On Sunday night in Cleveland, a mother and son had a fight that resulted in her taking away his PlayStation 4. As a response, the kid decided to take away something of his mom's—her 2014 Dodge Durango to be exact—and go on a high-speed chase with it. To increase the insanity of this situation, this is the second high-speed chase the kid’s been on—the last one taking place of October of last year.
On Sunday’s chase, his mother didn’t initially know he stole it and simply went to bed—she found out when the boy’s father called her saying he saw his 11-year-old son driving around. The dad tried to track the boy down to bring his joy ride to a halt. According to Newsweek, the kid, attempting to thwart his dad, pulled into a former fire department. Then the cops had to get involved.
A cop saw the two in the fire hall and came to help sort out this situation. The kid must have panicked seeing the cop and sped off. Now we’re off to the races. Luckily, thanks to Cleveland.com, we have some video.
Sadly, as far as videos of ‘kids stealing their mother car and leading cops on a high-speed chase because their mom took away their video games’ go this one isn’t all that exciting. Luckily for you though, you don’t have to watch it because here’s a little breakdown.
After ripping away from the parking lot, the kid smashes the gas, pulling away from the cop and rips through a red light—police say he hit upwards of 90 mph.
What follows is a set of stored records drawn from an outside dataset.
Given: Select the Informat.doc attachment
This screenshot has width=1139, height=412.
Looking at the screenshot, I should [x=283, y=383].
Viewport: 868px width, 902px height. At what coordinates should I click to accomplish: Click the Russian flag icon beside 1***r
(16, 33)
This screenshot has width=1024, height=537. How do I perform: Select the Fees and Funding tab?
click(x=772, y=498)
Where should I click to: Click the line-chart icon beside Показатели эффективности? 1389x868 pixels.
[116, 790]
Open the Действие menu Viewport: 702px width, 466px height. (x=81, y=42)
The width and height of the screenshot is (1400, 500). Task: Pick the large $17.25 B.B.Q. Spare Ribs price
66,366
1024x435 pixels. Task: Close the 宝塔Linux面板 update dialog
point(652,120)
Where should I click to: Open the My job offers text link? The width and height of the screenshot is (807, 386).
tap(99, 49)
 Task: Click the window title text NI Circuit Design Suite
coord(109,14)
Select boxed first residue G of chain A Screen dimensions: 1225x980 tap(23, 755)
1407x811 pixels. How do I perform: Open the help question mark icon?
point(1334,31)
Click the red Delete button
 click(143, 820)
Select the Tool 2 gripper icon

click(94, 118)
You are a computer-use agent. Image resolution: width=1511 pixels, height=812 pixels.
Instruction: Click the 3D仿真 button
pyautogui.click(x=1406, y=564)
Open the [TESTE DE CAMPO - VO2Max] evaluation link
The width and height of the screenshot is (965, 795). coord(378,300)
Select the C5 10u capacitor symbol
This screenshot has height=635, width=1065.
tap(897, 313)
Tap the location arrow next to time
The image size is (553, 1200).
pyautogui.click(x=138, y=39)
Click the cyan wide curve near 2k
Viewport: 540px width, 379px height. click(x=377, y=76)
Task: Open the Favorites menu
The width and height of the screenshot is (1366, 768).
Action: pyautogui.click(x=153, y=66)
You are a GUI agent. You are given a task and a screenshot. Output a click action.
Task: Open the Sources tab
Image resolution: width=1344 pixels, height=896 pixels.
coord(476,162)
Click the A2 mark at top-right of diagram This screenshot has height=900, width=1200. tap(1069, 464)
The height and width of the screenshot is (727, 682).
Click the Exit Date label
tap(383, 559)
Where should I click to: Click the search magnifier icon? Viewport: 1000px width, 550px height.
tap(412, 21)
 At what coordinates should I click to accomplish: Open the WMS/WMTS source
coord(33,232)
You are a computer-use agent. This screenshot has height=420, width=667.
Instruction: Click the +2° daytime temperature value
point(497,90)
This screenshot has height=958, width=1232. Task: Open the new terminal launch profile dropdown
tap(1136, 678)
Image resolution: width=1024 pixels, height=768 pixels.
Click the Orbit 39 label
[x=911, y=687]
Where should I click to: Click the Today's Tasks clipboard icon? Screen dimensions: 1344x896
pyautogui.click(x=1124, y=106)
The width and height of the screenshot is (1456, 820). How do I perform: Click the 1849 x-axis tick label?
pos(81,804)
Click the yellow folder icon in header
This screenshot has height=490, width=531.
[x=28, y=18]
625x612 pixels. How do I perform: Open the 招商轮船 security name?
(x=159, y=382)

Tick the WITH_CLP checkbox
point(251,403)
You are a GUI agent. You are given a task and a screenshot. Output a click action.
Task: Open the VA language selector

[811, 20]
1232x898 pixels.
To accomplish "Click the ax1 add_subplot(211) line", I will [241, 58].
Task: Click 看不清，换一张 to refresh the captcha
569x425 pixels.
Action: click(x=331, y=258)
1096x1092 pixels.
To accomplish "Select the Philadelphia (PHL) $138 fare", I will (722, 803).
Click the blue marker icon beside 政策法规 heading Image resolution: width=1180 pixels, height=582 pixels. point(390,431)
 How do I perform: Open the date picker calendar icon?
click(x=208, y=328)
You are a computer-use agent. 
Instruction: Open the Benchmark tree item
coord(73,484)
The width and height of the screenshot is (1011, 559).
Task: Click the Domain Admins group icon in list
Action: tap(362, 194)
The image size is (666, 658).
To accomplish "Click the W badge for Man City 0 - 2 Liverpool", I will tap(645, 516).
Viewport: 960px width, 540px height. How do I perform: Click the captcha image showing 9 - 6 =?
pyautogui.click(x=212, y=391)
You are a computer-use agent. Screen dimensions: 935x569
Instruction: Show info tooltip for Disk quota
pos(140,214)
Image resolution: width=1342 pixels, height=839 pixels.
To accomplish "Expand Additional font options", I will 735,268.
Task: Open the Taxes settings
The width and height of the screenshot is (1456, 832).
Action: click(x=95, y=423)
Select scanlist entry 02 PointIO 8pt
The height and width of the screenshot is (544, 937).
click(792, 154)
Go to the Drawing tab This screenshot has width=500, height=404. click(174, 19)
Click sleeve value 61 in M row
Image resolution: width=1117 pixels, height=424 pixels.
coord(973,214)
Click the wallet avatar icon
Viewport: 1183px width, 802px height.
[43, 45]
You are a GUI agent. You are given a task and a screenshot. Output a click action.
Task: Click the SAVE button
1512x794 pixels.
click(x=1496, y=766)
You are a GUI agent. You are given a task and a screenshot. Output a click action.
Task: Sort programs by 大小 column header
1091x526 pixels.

The cop goes a little easy on the throttle (it’s a residential zone) so it’s not too long until he’s so far ahead it’s hard to even spot him.
The road becomes winding and little guy disappears altogether. The cop gets to an intersection, swings left, and badda-boom badda-bing we see the angry video game kid again! He’s still pretty far in the distance but the cop does their best to catch up.
This portion of the video is pretty much just a rinse and repeat of the first one with the kid slamming on the gas and the cop not reciprocating—starting to see a pattern here? Again, we lose sight of the kid pretty quickly but the cop goes over a bridge, so that’s cool.
From here, the cop slows down and kind of meanders about and BOOM we smash cut to the interior of a different cop car, this one is stopped at an intersection. Here we can hear the copper yelling out his window at the other drivers on the road to “not go into the intersection, there’s a car coming.” And, boy-howdy, he wasn't lying. The 11-year-old piloted Durango comes just ripping through the intersection and the cop turns to pursue.
The kid weaves in and out of traffic while going at a pretty good clip and the cop does the best to keep up but they again follows the same script as the last one. It’s not long until the Durango goes from being a small blip on the screen to being nonexistent. That’s when the cops friends arrive though.
In the distance you see about four more cars, all sirens-a-rippin’ and lights-a-blazin’, turn down a side street in pursuit of the tyke. The cop, now in the back of the posse, goes easy on the gas and… that’s kind of where the video just sort of ends.
What we know after the video, as reported by Cleveland, is that shortly after the chase, the 11-year-old rolled the vehicle. Thankfully the kid was alright and will live to play another night of Fortnite. He walked out of the Durango but collapsed shortly thereafter—he was transported to a hospital and treated for minor wounds.
To cap all of this off, as mentioned above, this wasn’t the boy’s first time leading the coppers on a high-speed chase. A little over a year ago, the kid stole his mother's vehicle and took it upward of 100 mph through three counties. He was reportedly caught but the charges against him were thrown out after he was deemed unfit to stand trial.
In terms of this year's high-speed chase, Cleveland reports that the boy was arrested but has not yet been formally charged.